Aim of the task: Every record below should be repeated word for word, with the pictures left out.

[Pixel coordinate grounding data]
◇ ◇ ◇ ◇ ◇ ◇ ◇

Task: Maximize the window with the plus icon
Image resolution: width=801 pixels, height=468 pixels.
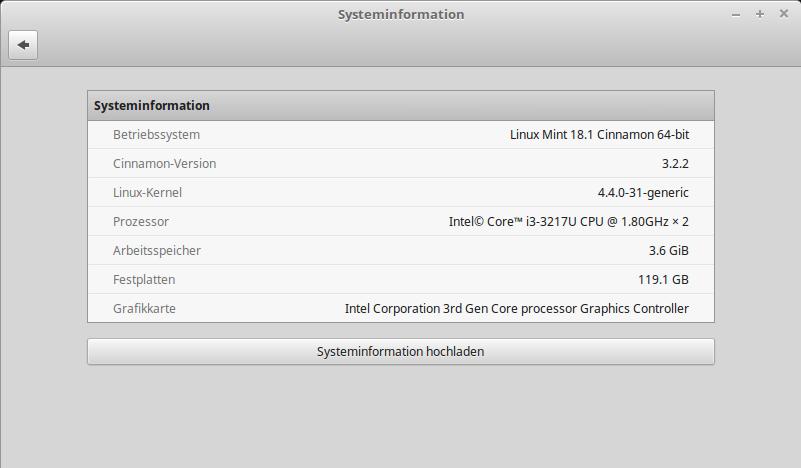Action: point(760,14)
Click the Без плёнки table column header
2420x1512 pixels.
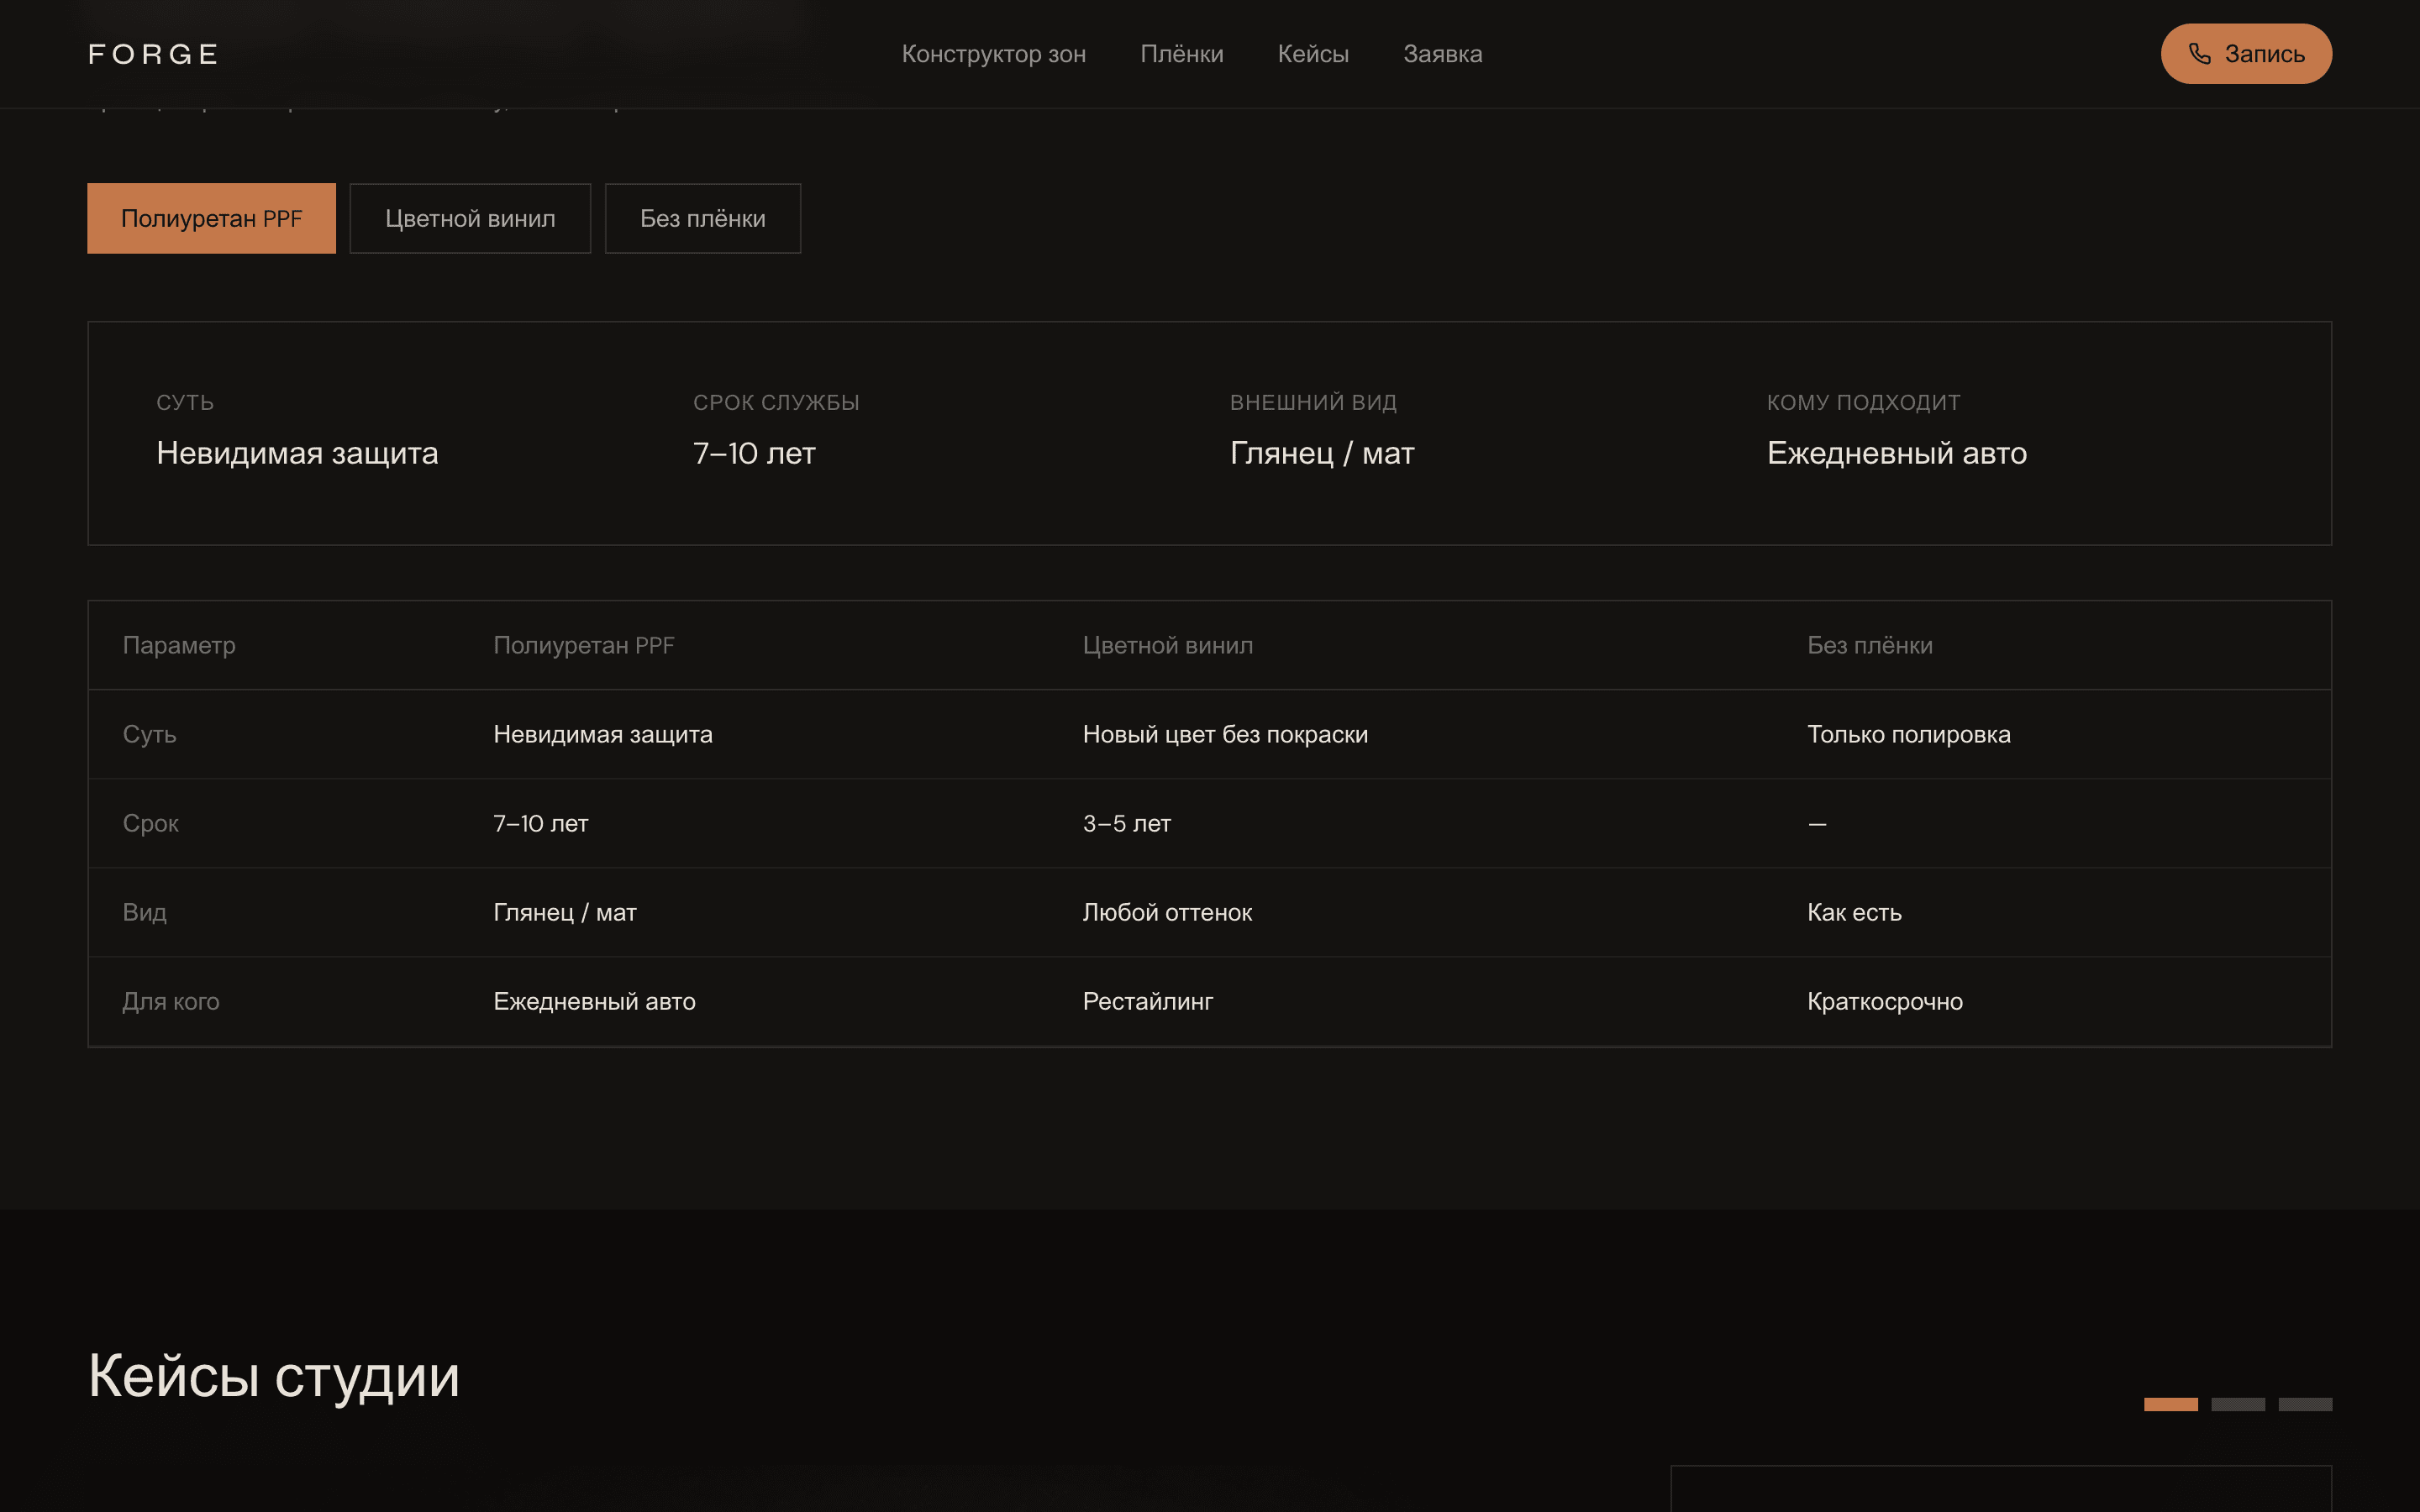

◇ ◇ ◇ ◇ ◇ ◇ ◇

Written solution:
Task: Maximize the window with the plus icon
Image resolution: width=801 pixels, height=468 pixels.
Action: point(760,14)
Click the Без плёнки table column header
2420x1512 pixels.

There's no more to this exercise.